## START PAGE

Briefly described, one embodiment, among others, is a method for storing vertex data in a graphics processor. The method comprises receiving a patch to be tessellated, subdividing the patch into a plurality of triangles, and identifying control points of each of the plurality of triangles. The method further comprises assigning an identifier to each of the vertices, and selectively storing only a portion of the vertices in a memory.

Another embodiment is a graphics processing unit (“GPU”) having a tessellator in a graphics pipeline configured to subdivide and store a patch, The GPU comprises triangulation logic configured to receive tessellation factors from a hull shader within the graphics pipeline, wherein the triangulation logic is further configured to subdivide the patch into triangles primitives defined by a plurality of vertices according to the tessellation factors. The GPU further comprises vertex generation logic configured to assign control point identifiers to each of the control points of the triangle primitives generated by the triangulation logic and a topology module configured to derive topological information associated with the patch and forward the information to a primitive assembly block.

## END PAGE
## START DATASET EXCERPTS

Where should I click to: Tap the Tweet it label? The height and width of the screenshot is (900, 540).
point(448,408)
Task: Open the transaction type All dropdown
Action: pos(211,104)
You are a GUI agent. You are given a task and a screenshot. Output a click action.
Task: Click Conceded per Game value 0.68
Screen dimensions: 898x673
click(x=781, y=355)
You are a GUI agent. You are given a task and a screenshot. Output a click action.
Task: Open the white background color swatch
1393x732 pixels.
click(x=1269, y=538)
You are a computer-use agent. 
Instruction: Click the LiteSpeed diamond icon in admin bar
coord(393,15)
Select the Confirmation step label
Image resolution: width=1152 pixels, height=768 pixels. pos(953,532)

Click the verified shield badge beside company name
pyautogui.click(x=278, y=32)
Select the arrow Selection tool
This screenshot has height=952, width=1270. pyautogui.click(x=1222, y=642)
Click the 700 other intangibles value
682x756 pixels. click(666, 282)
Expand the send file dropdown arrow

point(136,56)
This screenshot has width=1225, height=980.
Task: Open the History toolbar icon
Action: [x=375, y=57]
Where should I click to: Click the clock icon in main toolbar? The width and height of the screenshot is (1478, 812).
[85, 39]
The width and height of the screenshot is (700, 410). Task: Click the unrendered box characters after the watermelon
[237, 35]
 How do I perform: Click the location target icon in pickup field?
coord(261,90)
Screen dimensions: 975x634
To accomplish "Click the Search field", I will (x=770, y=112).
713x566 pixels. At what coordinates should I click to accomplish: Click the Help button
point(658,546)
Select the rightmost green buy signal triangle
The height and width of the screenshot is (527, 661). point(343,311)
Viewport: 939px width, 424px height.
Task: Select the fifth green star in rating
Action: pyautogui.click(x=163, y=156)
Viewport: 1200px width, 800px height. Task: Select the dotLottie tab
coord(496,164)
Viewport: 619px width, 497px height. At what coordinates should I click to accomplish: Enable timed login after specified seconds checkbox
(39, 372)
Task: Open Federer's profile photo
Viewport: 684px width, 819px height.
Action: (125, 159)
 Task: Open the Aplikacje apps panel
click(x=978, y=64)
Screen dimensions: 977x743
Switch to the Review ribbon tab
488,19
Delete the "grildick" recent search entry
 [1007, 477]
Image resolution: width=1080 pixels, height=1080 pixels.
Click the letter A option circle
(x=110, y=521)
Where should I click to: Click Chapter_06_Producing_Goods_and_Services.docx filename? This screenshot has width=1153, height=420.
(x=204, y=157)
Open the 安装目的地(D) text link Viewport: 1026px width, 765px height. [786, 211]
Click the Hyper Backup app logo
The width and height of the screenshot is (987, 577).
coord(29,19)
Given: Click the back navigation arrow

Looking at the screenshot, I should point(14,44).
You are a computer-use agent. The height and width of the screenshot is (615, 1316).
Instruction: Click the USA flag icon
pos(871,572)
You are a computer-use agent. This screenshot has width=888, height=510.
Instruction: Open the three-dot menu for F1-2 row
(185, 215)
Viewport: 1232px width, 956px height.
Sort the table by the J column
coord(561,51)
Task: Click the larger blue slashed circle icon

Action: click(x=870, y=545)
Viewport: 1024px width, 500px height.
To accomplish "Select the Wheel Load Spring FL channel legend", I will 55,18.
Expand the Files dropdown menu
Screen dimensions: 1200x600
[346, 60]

## END DATASET EXCERPTS

__PROBLEMS AND TASKS__:
1: Reproduce the part of the tessellation text starting at "Briefly described, one" and ending at "in a memory.".
2: In the records, starting at the first line and ending at the line containing "Action: pos(211,104)", replace "Tweet it" with "Share it" and leave everything else unchanged. Return only those lines.

__ANSWER SET__:
1:
Briefly described, one embodiment, among others, is a method for storing vertex data in a graphics processor. The method comprises receiving a patch to be tessellated, subdividing the patch into a plurality of triangles, and identifying control points of each of the plurality of triangles. The method further comprises assigning an identifier to each of the vertices, and selectively storing only a portion of the vertices in a memory.

2:
Where should I click to: Tap the Share it label? The height and width of the screenshot is (900, 540).
point(448,408)
Task: Open the transaction type All dropdown
Action: pos(211,104)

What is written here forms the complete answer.